WHAT THE TASK ASKS>
From the entries below, list each line with "computer".

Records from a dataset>
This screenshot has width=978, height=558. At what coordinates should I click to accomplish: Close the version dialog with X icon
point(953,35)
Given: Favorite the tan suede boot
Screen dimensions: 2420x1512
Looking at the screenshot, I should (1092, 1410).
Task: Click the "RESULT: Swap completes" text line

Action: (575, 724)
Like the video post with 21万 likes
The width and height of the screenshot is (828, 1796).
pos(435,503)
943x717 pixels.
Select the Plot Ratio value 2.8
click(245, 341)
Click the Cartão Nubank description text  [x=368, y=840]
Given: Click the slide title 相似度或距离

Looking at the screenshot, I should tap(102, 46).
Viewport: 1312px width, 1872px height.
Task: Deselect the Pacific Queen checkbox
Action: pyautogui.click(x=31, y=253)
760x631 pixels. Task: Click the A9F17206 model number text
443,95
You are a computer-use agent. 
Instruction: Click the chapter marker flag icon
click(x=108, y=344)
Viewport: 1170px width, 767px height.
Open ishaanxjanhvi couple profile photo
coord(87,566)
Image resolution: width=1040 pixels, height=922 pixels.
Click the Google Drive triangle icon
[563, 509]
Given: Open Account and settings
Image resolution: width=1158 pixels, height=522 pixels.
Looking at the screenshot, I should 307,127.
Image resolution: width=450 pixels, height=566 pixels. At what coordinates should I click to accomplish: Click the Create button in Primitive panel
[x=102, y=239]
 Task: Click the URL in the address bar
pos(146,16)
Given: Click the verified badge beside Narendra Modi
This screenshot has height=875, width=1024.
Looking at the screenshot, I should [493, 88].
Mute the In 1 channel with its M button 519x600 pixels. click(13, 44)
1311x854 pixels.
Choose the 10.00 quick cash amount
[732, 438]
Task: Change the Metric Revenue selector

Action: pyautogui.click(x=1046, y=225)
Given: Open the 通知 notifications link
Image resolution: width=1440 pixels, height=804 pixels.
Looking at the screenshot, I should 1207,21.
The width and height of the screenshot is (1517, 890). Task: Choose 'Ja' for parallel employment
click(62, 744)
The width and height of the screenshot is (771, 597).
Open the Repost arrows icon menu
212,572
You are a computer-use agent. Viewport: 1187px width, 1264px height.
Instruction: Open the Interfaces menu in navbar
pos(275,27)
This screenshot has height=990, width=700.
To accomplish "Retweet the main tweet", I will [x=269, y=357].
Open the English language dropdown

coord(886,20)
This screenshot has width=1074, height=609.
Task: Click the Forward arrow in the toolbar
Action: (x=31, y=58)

YOUR RESPONSE>
You are a computer-use agent. 
You are a computer-use agent. Viewport: 1187px width, 1264px height.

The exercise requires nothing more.